## Your task
The entries below should be given again exactly, minus their pictures.

## Extracted records
= Beginning of Section =

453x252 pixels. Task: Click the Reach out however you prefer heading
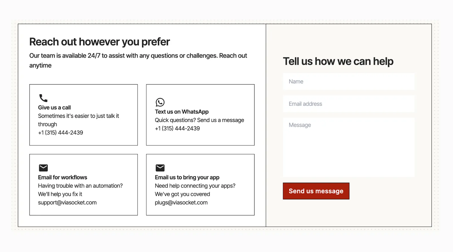(100, 42)
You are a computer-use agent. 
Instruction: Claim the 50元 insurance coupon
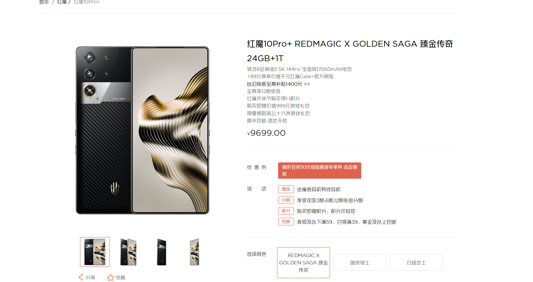320,170
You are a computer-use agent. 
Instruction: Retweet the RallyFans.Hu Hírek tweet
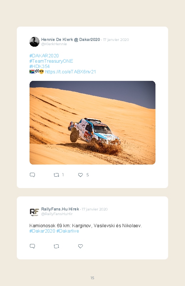point(56,246)
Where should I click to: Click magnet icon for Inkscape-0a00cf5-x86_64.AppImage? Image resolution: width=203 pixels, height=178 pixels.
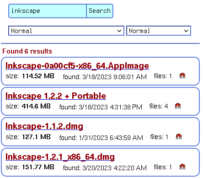click(182, 76)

= End of Section =

## Task response
453x252 pixels. Task: Click the Reach out however you prefer heading
(100, 42)
You are a computer-use agent. 
Instruction: Claim the 50元 insurance coupon
320,170
You are a computer-use agent. 
Instruction: Retweet the RallyFans.Hu Hírek tweet
point(56,246)
Where should I click to: Click magnet icon for Inkscape-0a00cf5-x86_64.AppImage? Image resolution: width=203 pixels, height=178 pixels.
click(182, 76)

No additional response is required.